Based on an analysis of more than 600 million Web pages, the findings contradict earlier, small-sample studies that suggested a high degree of connectivity on the Web. According to the study, the Web is divided into four large regions, each containing approximately the same number of pages. Massive constellations of Web sites in the outer regions are inaccessible by links, the most common route of travel between sites for Web surfers.
Giant Bow Tie
The image of the Web that emerged through the research is that of a bow tie. The knot of the bow tie is the Web’s “strongly-connected core” and contains almost one-third of all Web sites. In the core region, Web surfers can use links to travel between the sites with relative ease.
One bow of the tie contains “origination” pages, and the other contains “termination” pages. Origination pages, constituting almost one-quarter of the Web, allow users to reach the connected core eventually. However, those pages cannot be reached from the core.
Termination pages, which also constitute approximately one-quarter of the Web, can be reached from connected core, but do not link back to it.
The fourth and final region, constituting approximately 22 percent of the Web, contains “disconnected” pages. Disconnected pages are sometimes connected to origination and/or termination pages, but Web surfers in the connected core cannot access those pages.
What Does It Mean?
The researchers believe that scientific and business communities will be able to improve connectivity on the Web if they understand the bow tie theory and identify which category their Web pages fall into.

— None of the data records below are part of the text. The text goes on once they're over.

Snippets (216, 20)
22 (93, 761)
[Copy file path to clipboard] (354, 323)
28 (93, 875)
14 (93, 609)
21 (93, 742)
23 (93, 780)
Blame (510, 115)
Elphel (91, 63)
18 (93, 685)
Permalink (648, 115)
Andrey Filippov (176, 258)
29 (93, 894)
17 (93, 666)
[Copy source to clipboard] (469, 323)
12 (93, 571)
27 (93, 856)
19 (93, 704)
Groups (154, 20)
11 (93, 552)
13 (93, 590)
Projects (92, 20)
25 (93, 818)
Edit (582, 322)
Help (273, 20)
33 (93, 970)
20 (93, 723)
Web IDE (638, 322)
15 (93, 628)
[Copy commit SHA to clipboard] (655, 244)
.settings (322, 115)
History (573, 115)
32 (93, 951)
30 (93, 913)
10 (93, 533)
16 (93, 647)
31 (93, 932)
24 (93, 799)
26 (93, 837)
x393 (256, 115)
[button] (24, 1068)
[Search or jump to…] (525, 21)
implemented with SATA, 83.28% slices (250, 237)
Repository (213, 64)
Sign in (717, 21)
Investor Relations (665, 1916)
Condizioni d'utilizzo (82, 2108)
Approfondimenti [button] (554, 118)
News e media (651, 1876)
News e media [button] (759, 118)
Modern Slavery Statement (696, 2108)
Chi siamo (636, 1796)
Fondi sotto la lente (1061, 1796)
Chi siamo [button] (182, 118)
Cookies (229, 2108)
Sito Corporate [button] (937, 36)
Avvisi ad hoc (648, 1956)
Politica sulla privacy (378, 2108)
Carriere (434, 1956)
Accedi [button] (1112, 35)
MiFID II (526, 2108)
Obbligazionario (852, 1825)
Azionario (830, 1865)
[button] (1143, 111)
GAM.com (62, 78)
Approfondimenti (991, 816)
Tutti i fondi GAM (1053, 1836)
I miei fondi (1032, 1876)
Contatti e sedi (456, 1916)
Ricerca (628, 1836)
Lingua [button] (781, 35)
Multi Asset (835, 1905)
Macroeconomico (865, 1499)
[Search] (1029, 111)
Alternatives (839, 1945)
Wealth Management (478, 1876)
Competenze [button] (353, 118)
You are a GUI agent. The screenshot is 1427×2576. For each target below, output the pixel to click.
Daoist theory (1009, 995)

For example, understanding connectivity problems can help such search engine developers as AltaVista design more effective Web “crawling” strategies. Crawling the Web, then indexing the pages found, is one of the fundamental methods used by search engines to organize the Internet. Currently, it is estimated that the most popular search engines index only 16 to 25 percent of the Web’s URLs.
With the new data in hand, search engines will be able to improve methods for ranking Web sites. Currently, ranking in search engine results relies heavily on the number of links to and from a site and promotes “link spamming” to artificially enhance a site’s ranking.
Despite the increased awareness and attempts at increasing connectivity, as more pages become part of the connected core, new pages will continue to be created in all three outer regions of the Web, the report predicts.